• **INPUT MATERIAL**:
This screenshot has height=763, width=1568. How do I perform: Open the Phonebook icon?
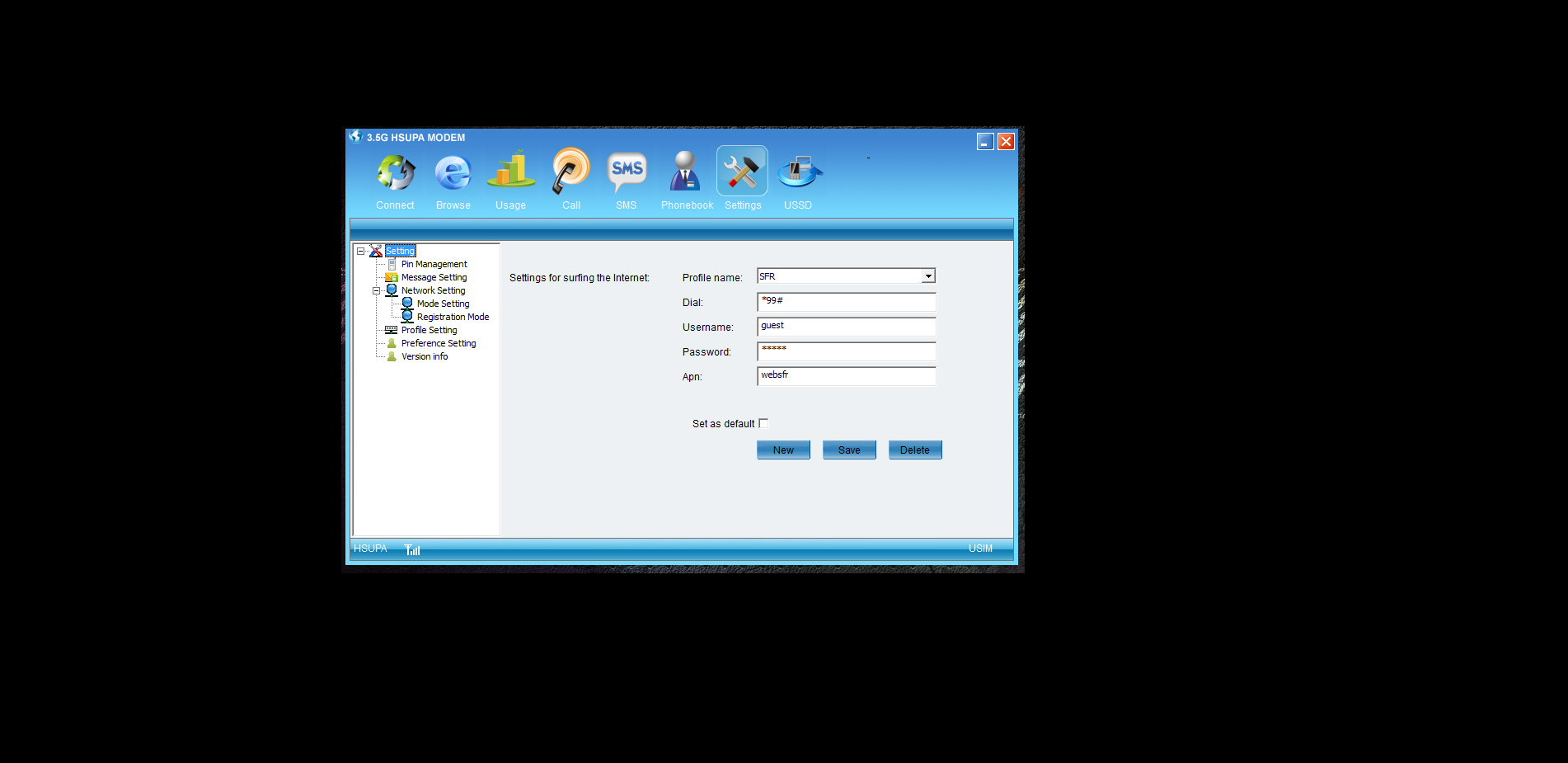(685, 172)
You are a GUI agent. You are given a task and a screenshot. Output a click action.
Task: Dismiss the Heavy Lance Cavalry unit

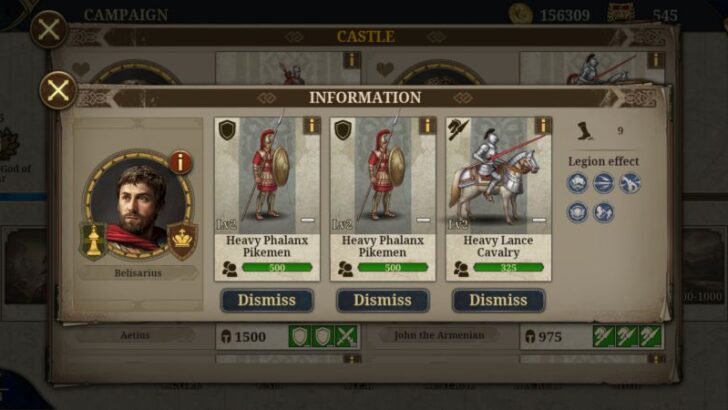coord(498,300)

• **REQUIREMENT**: Only the text of the entries belongs in the answer, copied exactly; the pictures stay out.

• **SOLUTION FOR THIS PROBLEM**:
This screenshot has height=763, width=1568. How do I perform: Open the Phonebook icon?
(685, 172)
You are a GUI agent. You are given a task and a screenshot. Output a click action.
Task: Dismiss the Heavy Lance Cavalry unit

coord(498,300)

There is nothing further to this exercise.